There needs to be a cultural change in e-commerce. When most online sellers look to improve their store performance, they look online for answers. The problem with this approach is that the vast majority of key opinion leaders, influencers, and leaders in e-commerce tend to focus on the next big thing. Their content celebrates a growth hack, tactic, or strategy that they recently learned and wish to share.
While some of these initiatives are certainly worth pursuing, it keeps online sellers trapped into a cycle: They are always chasing after a new silver bullet. Online sellers instead need to take a much more balanced approach. They need to look inwards as much as they look outwards. In other words, they need to examine how their store is performing, what issues there are, and where they can improve the most.

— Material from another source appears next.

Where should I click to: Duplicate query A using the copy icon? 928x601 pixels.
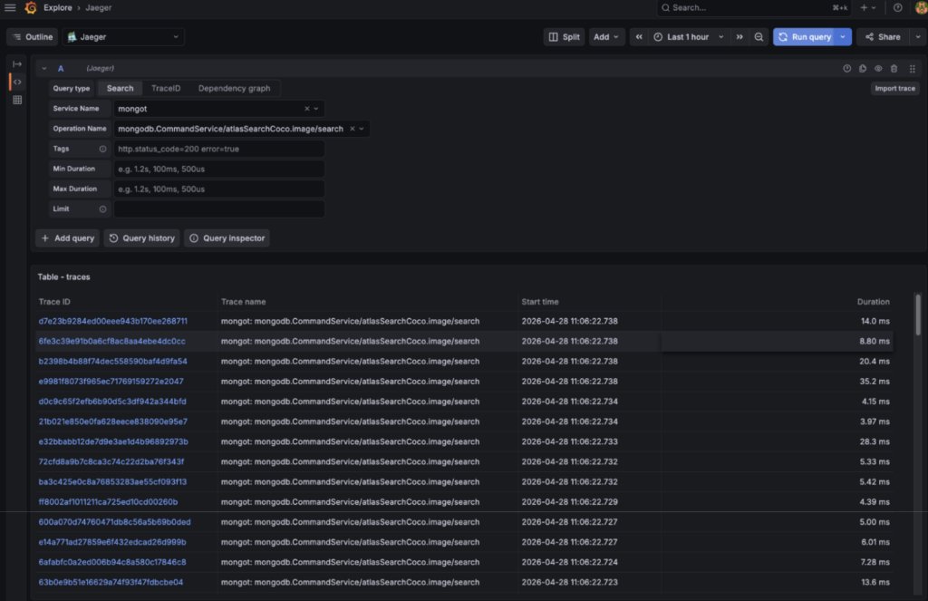click(863, 69)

This kind of store audit is admittedly unsexy. It’s much more exciting to experiment with a new growth-hack rather than analyse what is happening with your store regularly and acting on it. Despite this fact, a store audit is extremely high leverage: Examining where your shop stands can be an extraordinary opportunity for growth.
In fact, for some online sellers, their first store audit can be a watershed moment: They can uncover issues that have gone unnoticed in the day-to-day operations of their business, determine how to solve them, and enjoy exponential growth from there.
But running a store audit is easier said than done, given that online shops are composed of many moving parts. This article will walk sellers through what a store audit is, why they should implement one on a regular basis, and how they can address common challenges in running them. Doing so will give online sellers a high-level overview of the business that will help them intelligently bypass competitors still hyper-focused on a grab-bag of marketing tricks and hacks.
Online sellers are like anyone else. We can be guilty of looking for information that confirms our pre-existing beliefs. For example, we may look at our website dashboards and point to the fact that page views are growing rapidly as a sign that the business is doing well. This kind of metric is a vanity metric. While they make us feel good, they do not necessarily move the needle for sales or even correspond to any meaningful profit. The business that is experiencing an uptick in page views could be getting traffic from customers looking for wedding rings, even though they sell gymnastic rings.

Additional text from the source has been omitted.